Exercise prompt:
Continue the article on Woodley's injuries and his outlook for 2012, starting right after its final sentence.

Document extract:
════════════════════

Then, his hamstring gave out and it practically wiped out the entire second half for him. He did start two more games but reinjured it in the second quarter Dec. 4 against Cincinnati and left again in his next game in the third quarter Dec. 19 in San Francisco.

He finished with those nine sacks, enough to tie James Harrison for the team lead.

What could have been another NFL defensive player of the year season for a Steelers player ended with him not making the Pro Bowl. Woodley shrugged in a that's-the-way-the-cookie-crumbles kind of way while talking about it, the same way he did when he reported to training camp a year ago entering the final year of his contract. The Steelers took care of that by signing him to a six-year, $61.5 million deal, and Woodley believes things will again take care of themselves in 2012.

"I get another year to do it again," Woodley said. "That's how I look at it. Last year I didn't do it because of injury. But, every year you come back you have another opportunity to do the same thing. I look forward to having another good season and helping my team out."

He was derailed a few days last week with something new, a groin injury. He says it is not serious and acknowledged that last year's experience with his pulled hamstring has caused him and his coaches to be more cautious this time.

"Exactly," said Woodley, who returned to practice full time over the weekend. "I'm good to go. Just a few days off."

════════════════════

Raw data:
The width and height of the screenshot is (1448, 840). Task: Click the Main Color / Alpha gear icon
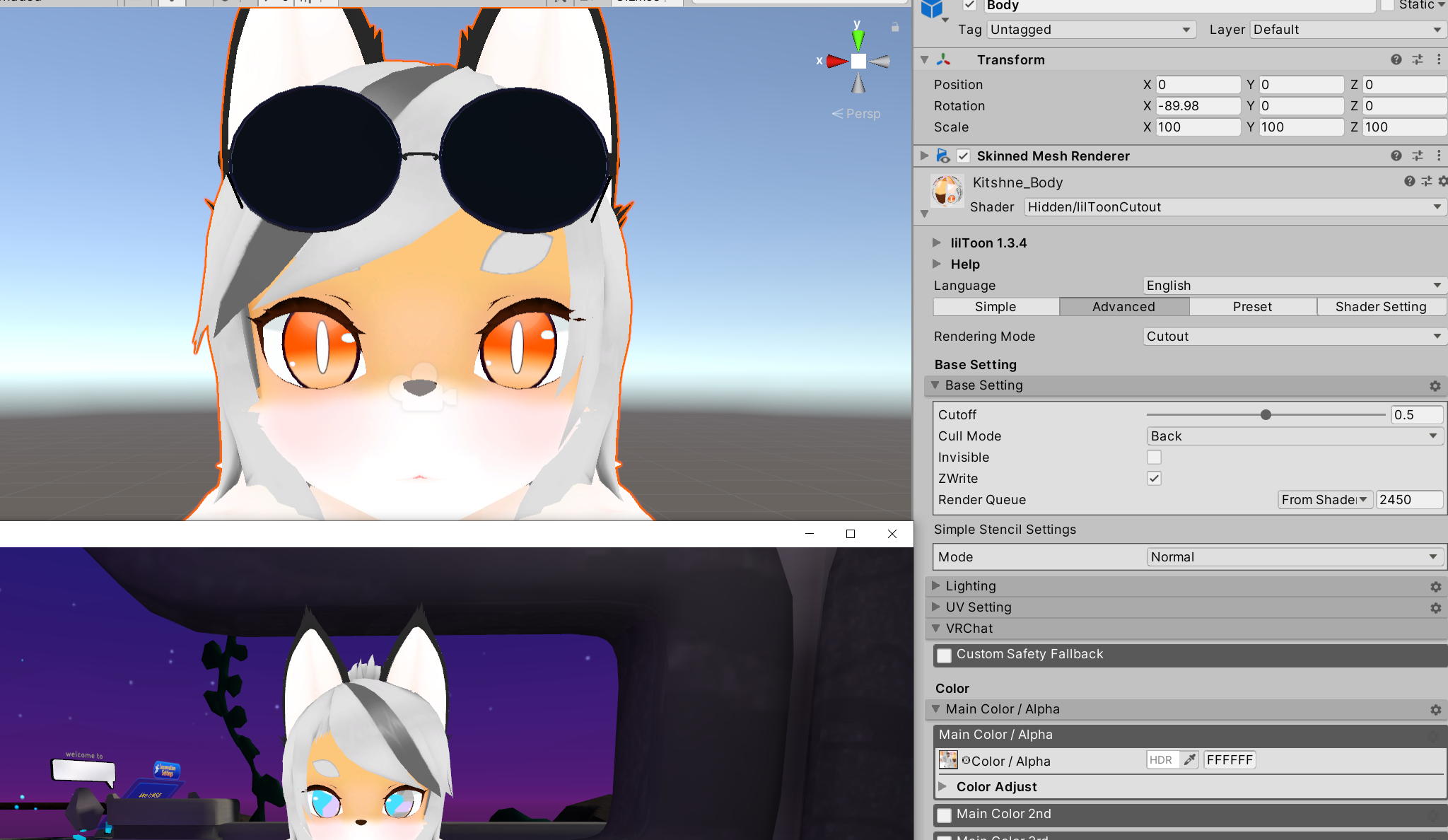[x=1436, y=709]
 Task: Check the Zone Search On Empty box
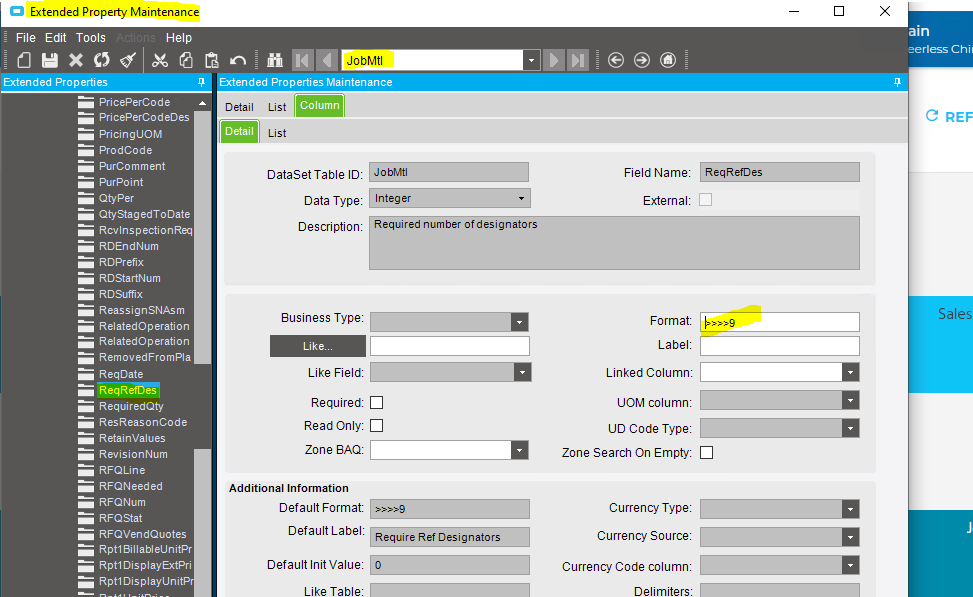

════════════════════

Answer for this exercise:
The hamstring injury and its fallout prompted him to train a little differently after last season. He worked to strengthen the hamstrings and the muscles around it.

"I worked on flexibility this offseason. It wasn't a thing where I felt it before I pulled it. It was something that just happened. I felt like this offseason I really worked to make sure it doesn't happen again, but muscles [are] muscles sometime."

And sacks become turnovers sometimes. The Steelers noticeable failure to produce turnovers on defense might be laid right at the feet of the injuries to Woodley and Harrison, who missed five games that included a one-game NFL suspension. The sacks and pressures on quarterbacks took a dive, thus robbing the defense of likely more fumbles forced -- Harrison had seven in 2008 -- and all those interceptions that hurried quarterbacks throw.

"We were hurt everywhere at every position," Woodley said. "That just hurt all the way around, we didn't get as many turnovers and we didn't put our offense in good field position. This year we have another opportunity to do that."

Woodley also has another chance, at just 28, to take another crack at that sack record, and to stay on track as one of the best quarterback menaces in the NFL.

"Yeah I have goals -- get back to the Super Bowl and win it," Woodley said. "When you set the high goal right there, everything else just plays out. When you're playing to get there you know the part you have to play out there on the football field.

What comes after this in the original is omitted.